また,一部のマニュアル(例:プログラム開発ガイド)を除いて,製品の動作は「行為(多くの場合は操作)の結果」として表すのが基本です.
マニュアル(ここでは,主に取扱いマニュアルあるいはシステム操作マニュアル)に用いられる文体は,主語を基準に3群ないし4群に分類できます.ここでの主語とは,「読者(あなた)」,「執筆者(私)」とともに「製品(本体もしくはその一部)」です.
業務マニュアルでは,一つの作業に複数の行為者がかかわる場合があります.この場合は,読者を「行為者A」,「行為者B」などと位置付けます.
繰り返しになりますが,マニュアルで「主たる視点」となるのは「読者」です.文章で省略する人称は「あなた」に限るのが基本です.
読者の行為を表す場合はもちろんのこと,製品を解説する際も「本製品は,(あなたが知っている用語で的確に表すと)*****です」のように読者を「主たる視点」に置いて表すのが適切です.

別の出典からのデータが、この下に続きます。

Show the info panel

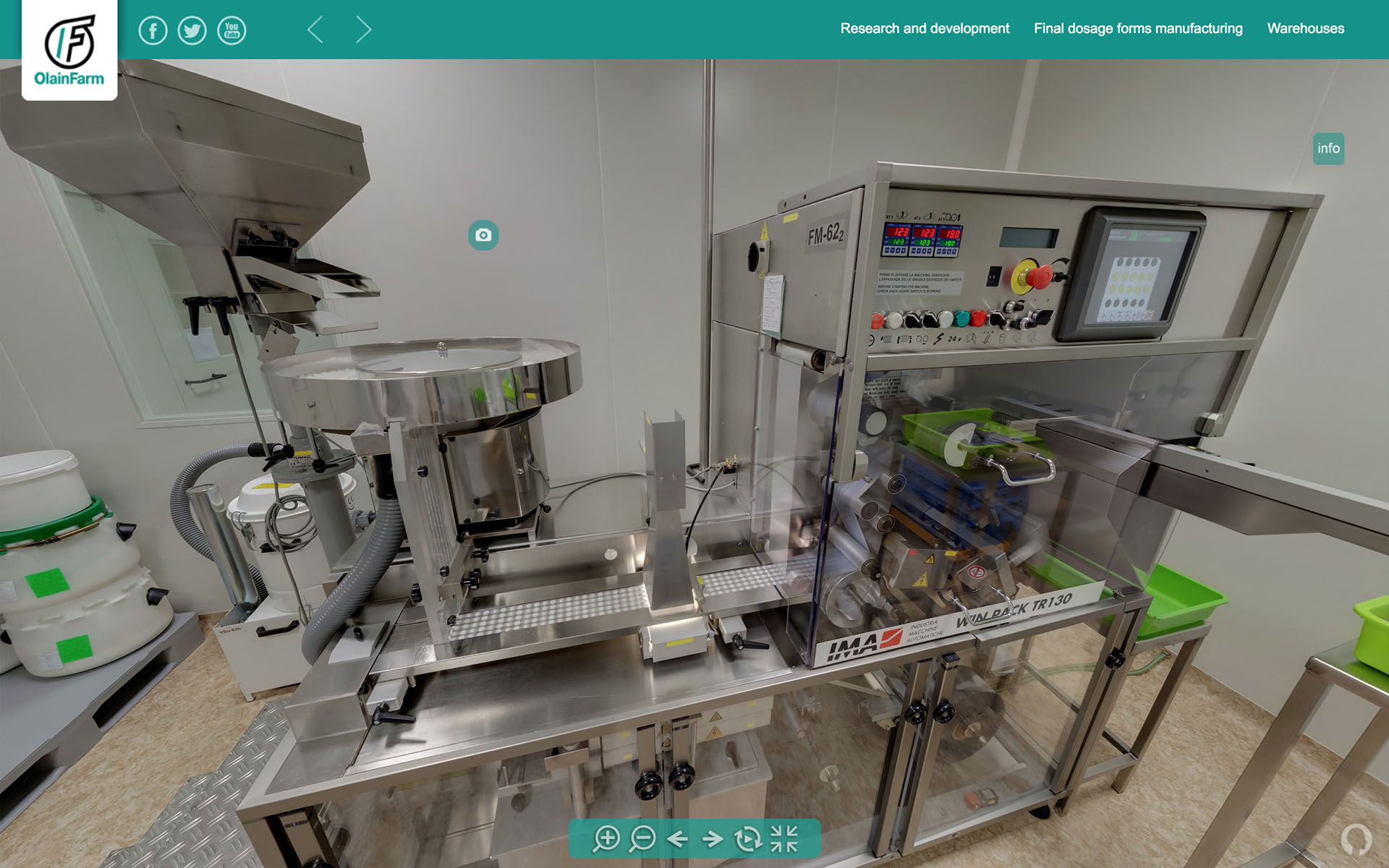pyautogui.click(x=1328, y=148)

マニュアルでは「(ユーザである)あなた」が主たる視点ですが,解説の方針を示す場合は「(執筆者は)・・・を解説します」と「補足的な視点」で述べる場合があります.また,メーカからユーザに 推奨あるいは勧告する際「(執筆者である私はメーカの立場として)・・・を推奨します」などと主語を省略して表す場合があります.ただし,「誰が」を明確にするために「当社は・・・を推奨します」と表すのが一般的です.
ただし,「補足的な視点」は従の扱いが基本です.「主文で用いる」あるいは「頻繁に用いる」のは避けるべきです.

「読者の視点」の逆が,「執筆者の視点」あるいは「製品の視点(製品の動作が主体)」と言えます.執筆者あるいは製品が「主」では,読者はそこから「“自身にとっての”要点」を読解しなければなりません.
機能仕様書の文末表現を多少変えただけともとれる事例を見かけます.見出し構成の考え方でも述べましたが,機能仕様書をベースにすること自体を不適当と指摘するつもりはありません.ただし,読者の視点に変換しなければ,マニュアルではなく“報告書風の製品仕様書”にすぎないとも言えます.
また,「行動マニュアル」と銘打たれていても,経緯と目標とともに「行動指針(私たちは-する)」あるいは「行動規定(私たちは-と決める)」がほとんどの事例を見かけます.「何の場合には,行為者は何をする」が主体でなければ行動マニュアルとよぶには不十分と言えます.
マニュアル(manual)の語源は「手の」あるいは「手による」です.ここでの「手」は「読者の手(行動)」です.読者の視点で解説し,読者の行動を表すのがマニュアルの基本です.